Biology has become a data-rich subject with genome-scale occuring in all fields. Ever since the rise of genomics, the suffix – ‘omics’ has been added to the names of many fields to denote studies undertaken on a large or genome-wide scale.
A useful concept in biology which informally annotates a field of study ending in ‘-omics’. Omics aims at the collective characterization and quantification of pools of biological molecules that translate into the structure, dynamics and function, of an organism. Accordingly ‘genomics’ deals with the entirety of an organism’s hereditary information coded in its DNA (also called genome); ‘transcriptomics’ deals with the entirety of RNA transcribed from the DNA (transcriptome), ‘proteomics’ deals with the entirety of proteins translated from the mRNA (proteome) and ‘epigenomics’ addresses factors and mechanisms affecting the accessibility of genomic information by modifications of its structure, e.g. via DNA-methylation or chemical modifications of the histones serving as DNA-packing proteins (epigenome). Historically, the first ‘omics’ term used was ‘genome’ created in 1920 by the botanist H. Winkler as a blend of the words ‘gene’ and ‘chromosome’ to annotate the chromosome set as the material foundations of an organism. In the last years one observes however an inflation of ‘omics’-terms often used simply to annotate any field of study.
Image retrieved from: Wu RD et al. JDR 2011; 90:561-572.
Objective of OMICS study
Omics is a general term for a broad discipline of science and engineering for analyzing the interactions of biological information objects in various ‘omes’. The main focus is on
- Mapping information objects such as genes, proteins, and ligands
- Finding interaction relationships among the objects
- Engineering the networks and objects to understand and manipulate the regulatory mechanisms; and
- Integrating various omes and omics subfields.
OMICS Fields
There are five major types of high-throughput measurements that are commonly performed:
- Genomic: analysis of the DNA sequence (i.e., SNP).
- Transcriptomic: analysis of transcribed RNA (i.e., the simultaneous measurement of gene expression values in a cell or tissue type).
- Proteomic: determination of proteins present in a sample.
- Metabolomic: identification and quantification of all metabolites in a sample.
- miRNAomics: regulatory mechanisms underlying control of transcription.

→ **RECORDED INFORMATION**
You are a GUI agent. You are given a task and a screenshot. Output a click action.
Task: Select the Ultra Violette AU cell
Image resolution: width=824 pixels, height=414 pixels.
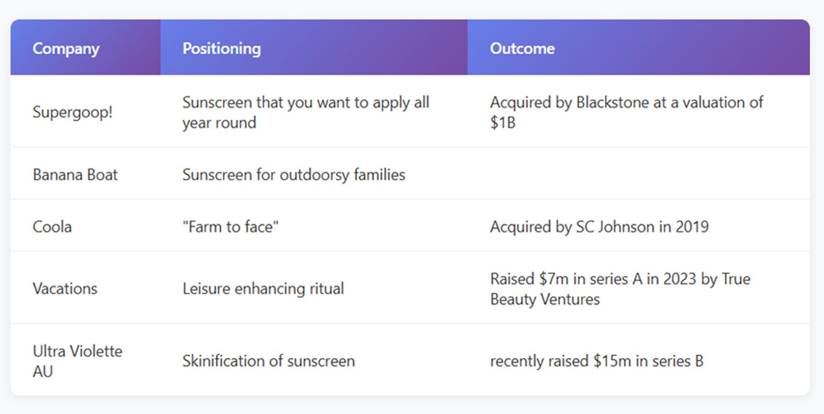[77, 361]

→ **REQUIRED WORK**
A – In the omics text, transcribe word for word the part that opens with the words containing "- Metabolomic: identification" and closes with "control of transcription.".
B – According to the omics text, who created the term ‘genome’, and in what year?
C – Translate this sentence from the omics text into Spanish: "Omics is a general term for a broad discipline of science and engineering for analyzing the interactions of biological information objects in various ‘omes’."

→ **RESPONSES IN ORDER**
A –
- Metabolomic: identification and quantification of all metabolites in a sample.
- miRNAomics: regulatory mechanisms underlying control of transcription.

B – The botanist H. Winkler, in 1920.

C – Ómica es un término general para una amplia disciplina de la ciencia y la ingeniería dedicada a analizar las interacciones de los objetos de información biológica en diversos ‘omas’.